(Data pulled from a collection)

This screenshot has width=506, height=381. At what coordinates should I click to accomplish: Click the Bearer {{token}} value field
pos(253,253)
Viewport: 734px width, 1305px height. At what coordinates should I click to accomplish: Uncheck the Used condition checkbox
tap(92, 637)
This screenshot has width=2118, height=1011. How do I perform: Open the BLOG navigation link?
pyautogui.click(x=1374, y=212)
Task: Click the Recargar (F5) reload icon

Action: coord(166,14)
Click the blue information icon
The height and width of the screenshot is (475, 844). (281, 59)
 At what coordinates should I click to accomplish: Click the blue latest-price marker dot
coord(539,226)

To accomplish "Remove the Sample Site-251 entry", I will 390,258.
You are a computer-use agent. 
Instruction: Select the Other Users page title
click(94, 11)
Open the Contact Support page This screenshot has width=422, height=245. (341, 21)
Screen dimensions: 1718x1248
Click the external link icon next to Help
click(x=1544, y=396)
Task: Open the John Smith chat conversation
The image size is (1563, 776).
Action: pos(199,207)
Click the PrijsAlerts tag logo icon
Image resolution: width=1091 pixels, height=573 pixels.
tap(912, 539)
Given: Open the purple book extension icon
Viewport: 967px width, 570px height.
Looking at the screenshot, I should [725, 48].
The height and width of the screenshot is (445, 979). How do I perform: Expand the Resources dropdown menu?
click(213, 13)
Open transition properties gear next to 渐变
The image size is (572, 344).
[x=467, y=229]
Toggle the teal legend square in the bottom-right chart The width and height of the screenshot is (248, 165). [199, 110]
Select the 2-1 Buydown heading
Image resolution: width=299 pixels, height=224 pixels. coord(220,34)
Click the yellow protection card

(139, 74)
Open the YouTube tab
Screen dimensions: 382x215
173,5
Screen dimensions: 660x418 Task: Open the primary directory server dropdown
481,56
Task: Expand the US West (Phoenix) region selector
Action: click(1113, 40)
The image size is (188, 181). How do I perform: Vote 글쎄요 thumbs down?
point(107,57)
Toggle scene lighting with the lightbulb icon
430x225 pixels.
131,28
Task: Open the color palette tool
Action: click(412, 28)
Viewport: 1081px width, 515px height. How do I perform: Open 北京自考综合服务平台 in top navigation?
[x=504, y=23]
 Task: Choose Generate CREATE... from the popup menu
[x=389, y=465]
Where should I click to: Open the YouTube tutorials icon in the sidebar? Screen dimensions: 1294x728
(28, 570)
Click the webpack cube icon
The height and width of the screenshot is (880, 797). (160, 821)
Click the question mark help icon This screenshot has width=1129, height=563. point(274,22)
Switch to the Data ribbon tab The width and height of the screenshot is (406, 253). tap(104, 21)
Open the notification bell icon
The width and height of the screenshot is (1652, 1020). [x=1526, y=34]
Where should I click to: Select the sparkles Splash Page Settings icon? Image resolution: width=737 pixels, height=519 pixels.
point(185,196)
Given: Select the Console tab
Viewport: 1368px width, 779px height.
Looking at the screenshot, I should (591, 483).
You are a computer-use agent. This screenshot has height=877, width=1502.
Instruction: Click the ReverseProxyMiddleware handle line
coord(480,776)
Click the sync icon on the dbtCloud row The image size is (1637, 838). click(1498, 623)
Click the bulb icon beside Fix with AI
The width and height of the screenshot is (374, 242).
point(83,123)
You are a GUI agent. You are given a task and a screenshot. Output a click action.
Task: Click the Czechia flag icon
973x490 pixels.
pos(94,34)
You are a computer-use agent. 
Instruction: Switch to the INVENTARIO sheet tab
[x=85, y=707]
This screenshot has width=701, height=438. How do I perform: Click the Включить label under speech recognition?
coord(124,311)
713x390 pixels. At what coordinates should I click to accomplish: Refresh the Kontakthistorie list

Goal of the exercise: Change "icon" to "button" in the items, starting with the line that contains "Given: Open the purple book extension icon" and going on through the line that contains "coord(480,776)". Return only those lines, with nothing else altered.

Worked solution:
Given: Open the purple book extension button
Viewport: 967px width, 570px height.
Looking at the screenshot, I should [725, 48].
The height and width of the screenshot is (445, 979). How do I perform: Expand the Resources dropdown menu?
click(213, 13)
Open transition properties gear next to 渐变
The image size is (572, 344).
[x=467, y=229]
Toggle the teal legend square in the bottom-right chart The width and height of the screenshot is (248, 165). [199, 110]
Select the 2-1 Buydown heading
Image resolution: width=299 pixels, height=224 pixels. coord(220,34)
Click the yellow protection card

(139, 74)
Open the YouTube tab
Screen dimensions: 382x215
173,5
Screen dimensions: 660x418 Task: Open the primary directory server dropdown
481,56
Task: Expand the US West (Phoenix) region selector
Action: click(1113, 40)
The image size is (188, 181). How do I perform: Vote 글쎄요 thumbs down?
point(107,57)
Toggle scene lighting with the lightbulb button
430x225 pixels.
131,28
Task: Open the color palette tool
Action: click(412, 28)
Viewport: 1081px width, 515px height. How do I perform: Open 北京自考综合服务平台 in top navigation?
[x=504, y=23]
 Task: Choose Generate CREATE... from the popup menu
[x=389, y=465]
Where should I click to: Open the YouTube tutorials button in the sidebar? Screen dimensions: 1294x728
(28, 570)
Click the webpack cube button
The height and width of the screenshot is (880, 797). (160, 821)
Click the question mark help button This screenshot has width=1129, height=563. point(274,22)
Switch to the Data ribbon tab The width and height of the screenshot is (406, 253). tap(104, 21)
Open the notification bell button
The width and height of the screenshot is (1652, 1020). [x=1526, y=34]
Where should I click to: Select the sparkles Splash Page Settings button? Image resolution: width=737 pixels, height=519 pixels.
point(185,196)
Given: Select the Console tab
Viewport: 1368px width, 779px height.
Looking at the screenshot, I should (591, 483).
You are a computer-use agent. This screenshot has height=877, width=1502.
Instruction: Click the ReverseProxyMiddleware handle line
coord(480,776)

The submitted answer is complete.